Records excerpted from a collection
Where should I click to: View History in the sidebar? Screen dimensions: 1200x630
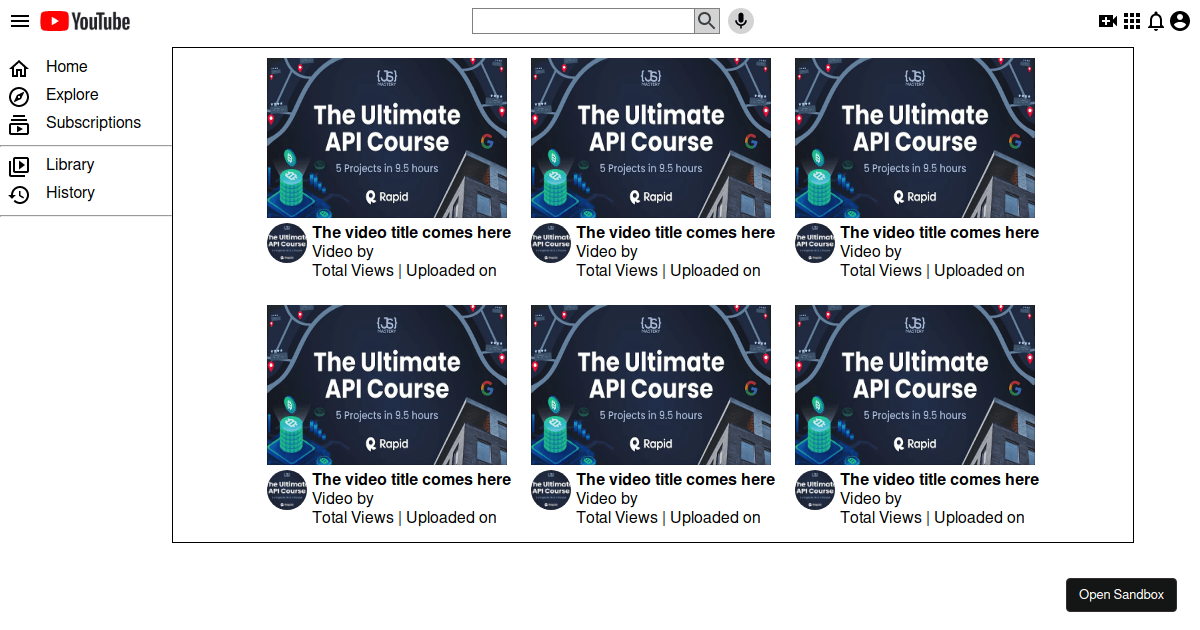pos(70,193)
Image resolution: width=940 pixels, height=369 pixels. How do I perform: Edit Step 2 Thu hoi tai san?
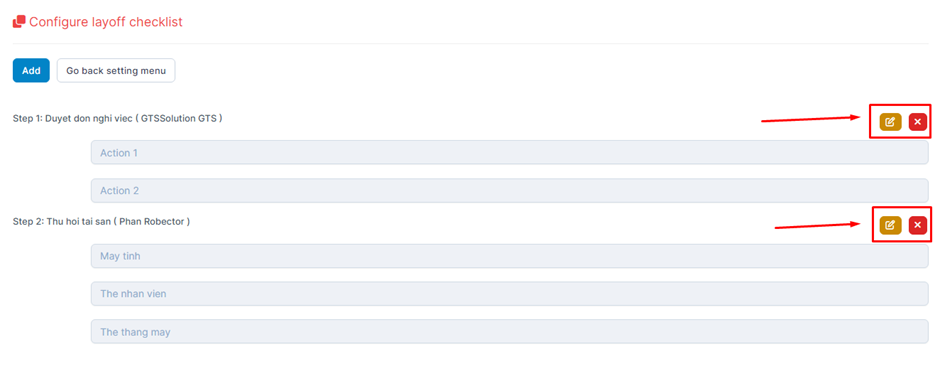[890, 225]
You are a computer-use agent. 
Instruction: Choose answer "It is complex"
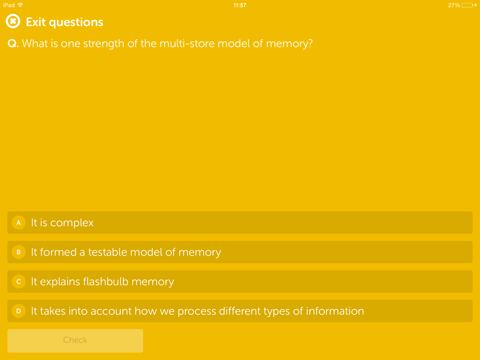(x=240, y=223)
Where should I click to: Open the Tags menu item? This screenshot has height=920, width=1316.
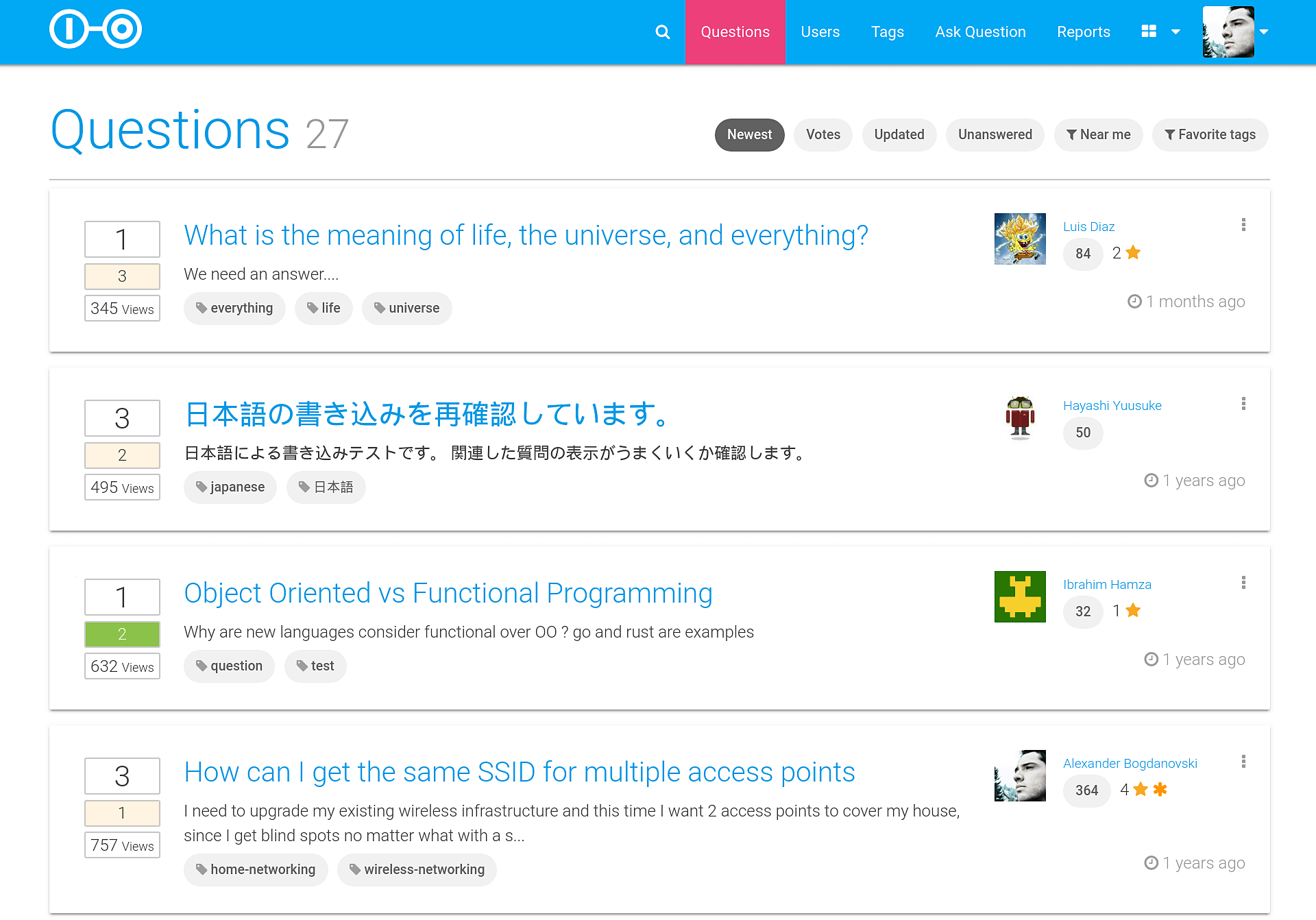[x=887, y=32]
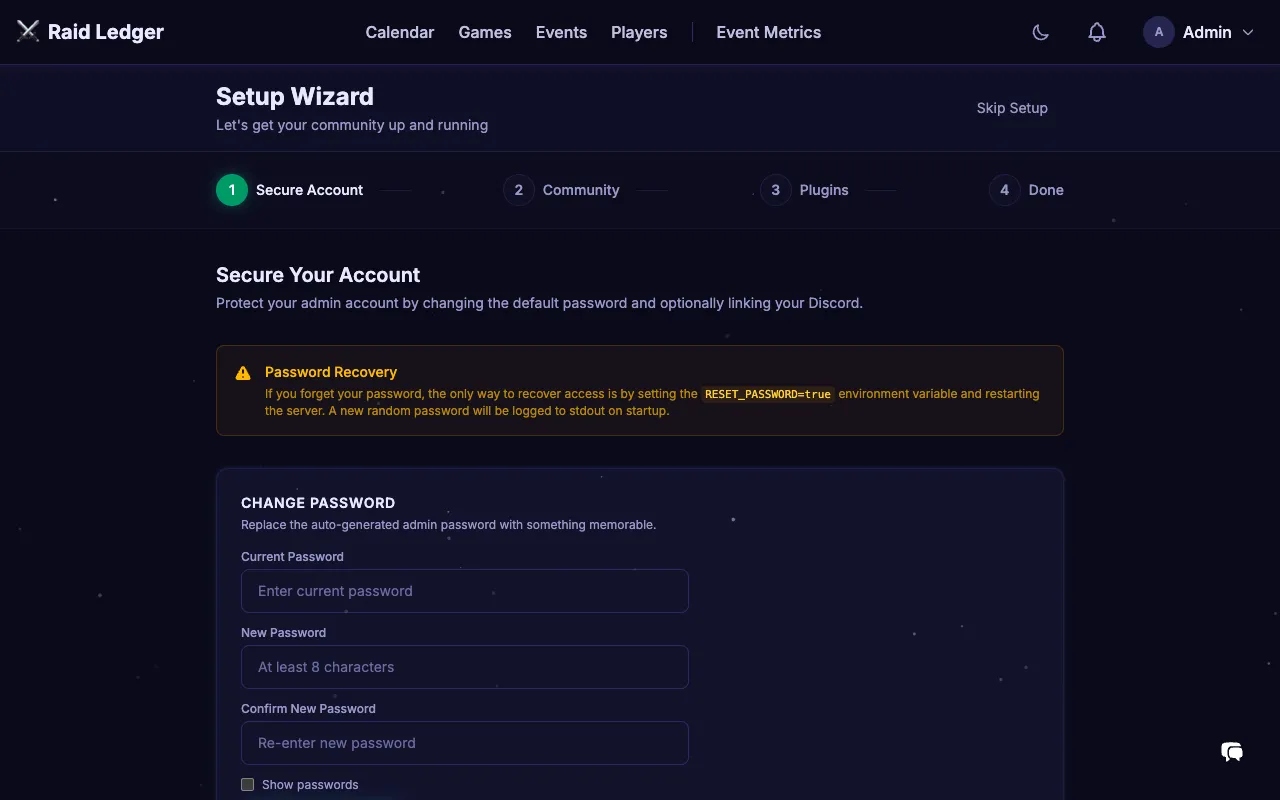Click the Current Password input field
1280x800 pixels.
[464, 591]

* **Exercise details**
Repeat every line of the records above word for word, leaving out the pictures.

* **Correct response**
Where should I click to: View History in the sidebar? Screen dimensions: 1200x630
pos(70,193)
Image resolution: width=940 pixels, height=369 pixels. How do I perform: Edit Step 2 Thu hoi tai san?
[890, 225]
You are a computer-use agent. 
Instruction: Choose answer "It is complex"
(x=240, y=223)
Where should I click to: Open the Tags menu item? This screenshot has height=920, width=1316.
[x=887, y=32]
Click the Current Password input field
1280x800 pixels.
[464, 591]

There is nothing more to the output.